A trade delegation of executives from about 40 companies is expected to accompany Trump on his China visit and will probably sign deals totaling billions of dollars, according to a report from Bloomberg. Many of these companies are involved in the energy sector, particularly liquefied natural gas (LNG), such as Cheniere Energy Inc, which operates the only US LNG export terminal, and LNG company Delfin Midstream.
Energy trade will be a key topic during Trump's visit, and the presence of LNG companies also highlights the eagerness of the US to sell excess gas abroad. Thanks to its shale gas revolution, the US is now a net exporter of energy, with abundant gas supplies for the overseas market. Generally speaking, it will be a win-win for China to increase imports of US energy products moderately. First, tighter energy cooperation will cut the US trade deficit with China, easing trade frictions accordingly.

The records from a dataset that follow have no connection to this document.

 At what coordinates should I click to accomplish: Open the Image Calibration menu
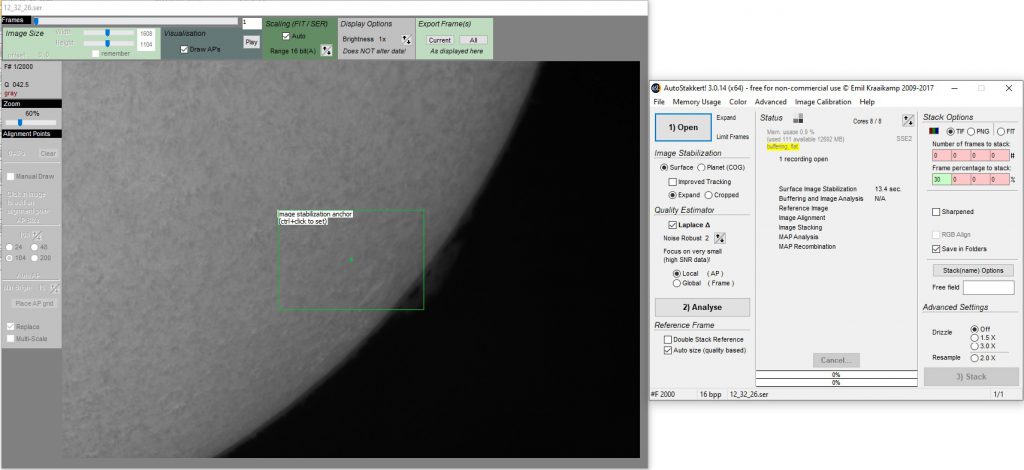click(x=823, y=102)
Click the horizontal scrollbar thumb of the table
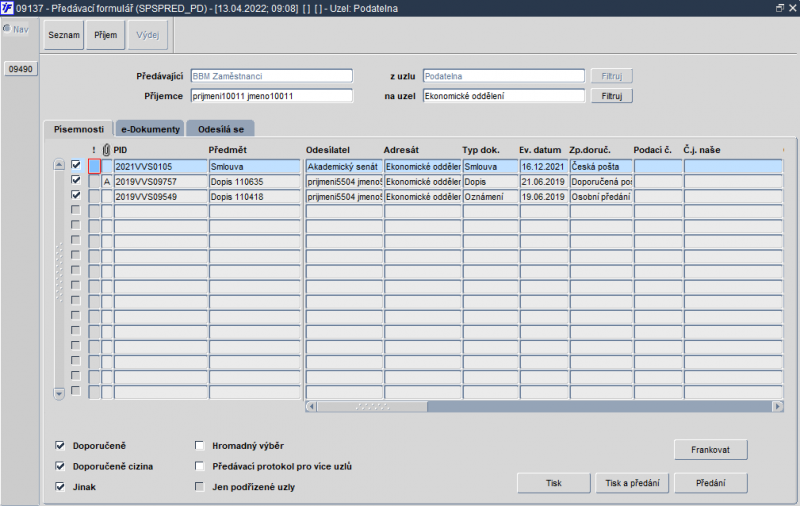This screenshot has height=506, width=800. [372, 407]
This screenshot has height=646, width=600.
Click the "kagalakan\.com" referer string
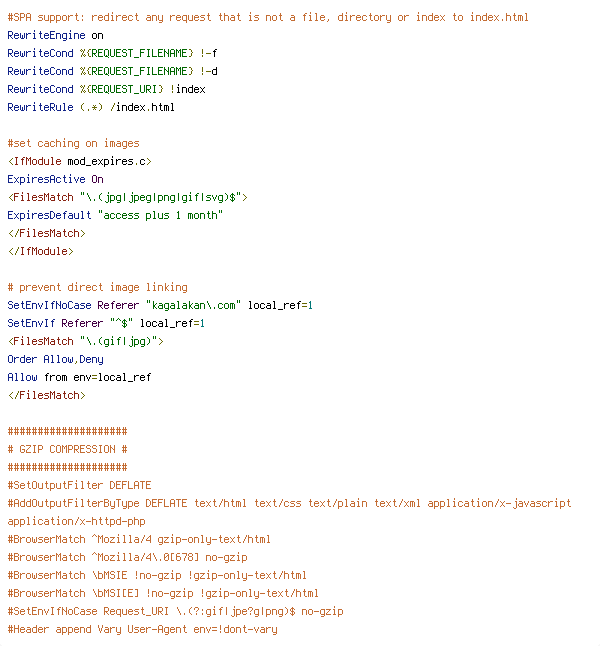point(193,305)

When President Xi Jinping visited Trump's Mar-a-Lago resort in April, the two agreed to develop a "100-day plan" to reduce the deficit by boosting US exports, which was followed by a trade deal that allows Chinese companies to import more LNG from the US.

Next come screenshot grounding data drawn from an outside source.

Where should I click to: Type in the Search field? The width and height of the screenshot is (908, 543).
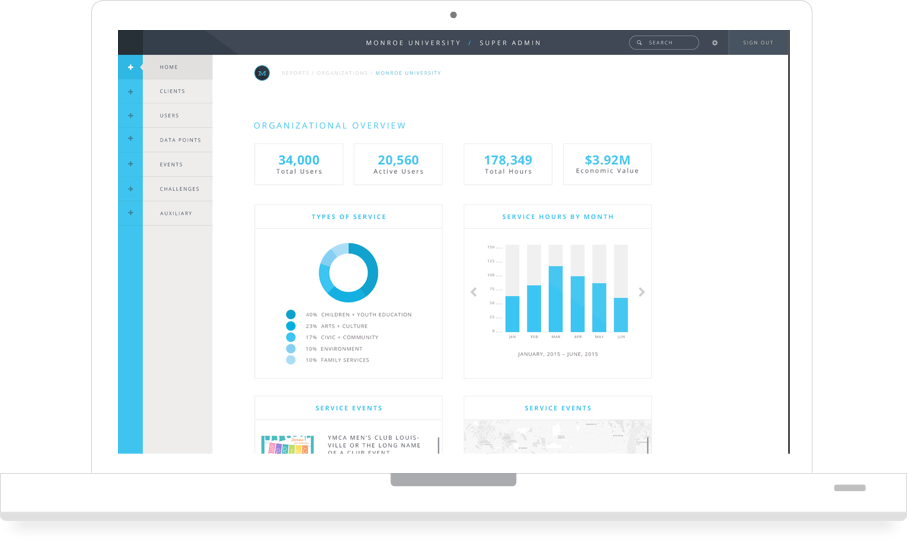(x=672, y=43)

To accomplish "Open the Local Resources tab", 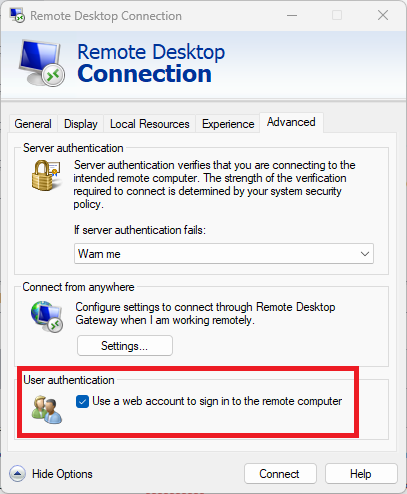I will click(150, 124).
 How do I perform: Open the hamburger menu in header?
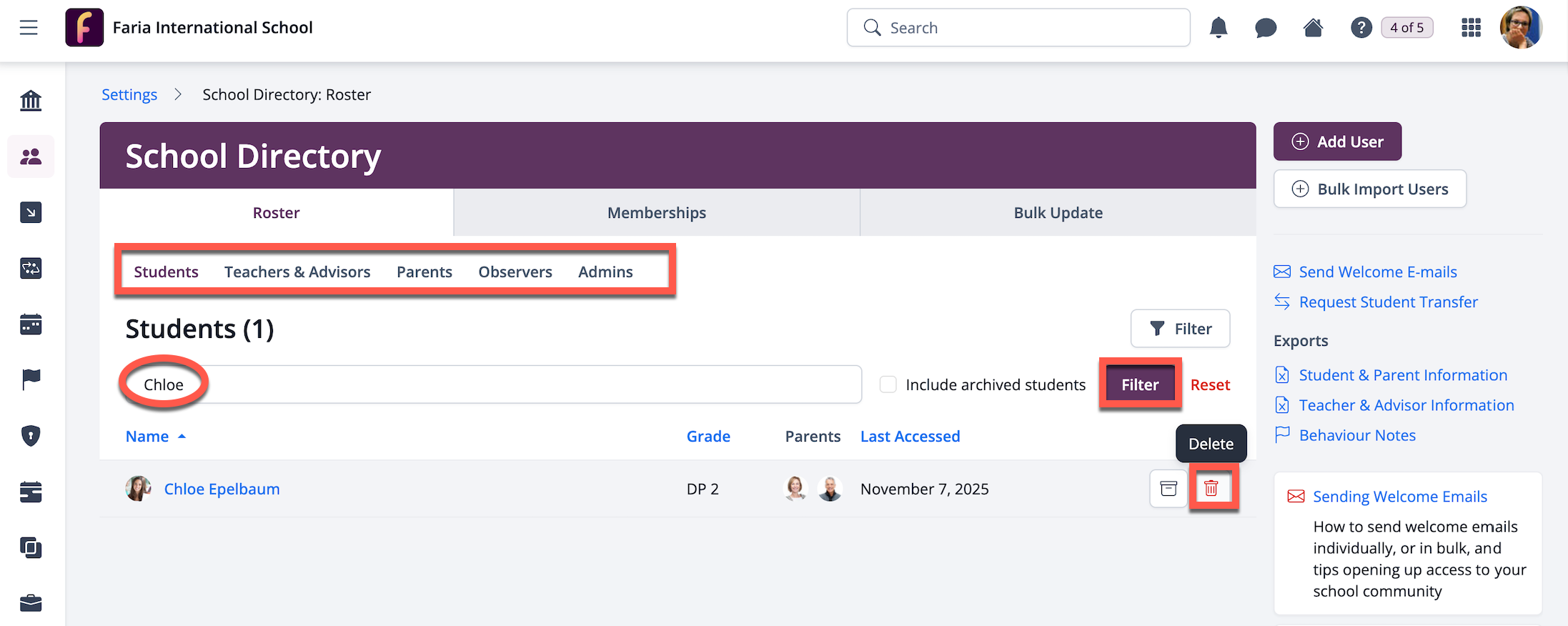(x=29, y=28)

LNG is a cleaner energy option, which is in line with China's green development. Demand for LNG soared in China in recent years as the government encouraged the use of LNG and curbed other fossil fuels in the war against air pollution. Also, increasing imports of US energy will be conducive to China's energy security. As the largest energy-consuming country in the world, China is inevitably reliant on energy imports, highlighting the need to diversify its suppliers. Such a strategy will be crucial for the country to ensure that it is capable of coping with potential risks in energy supply.
Compared with China's established natural gas suppliers like Russia and Australia, US gas may be more expensive due to its higher transportation costs. But besides giving a political boost to the Trump administration, the Sino-US energy deals should also make good business sense for both sides to boost energy trade in the long run.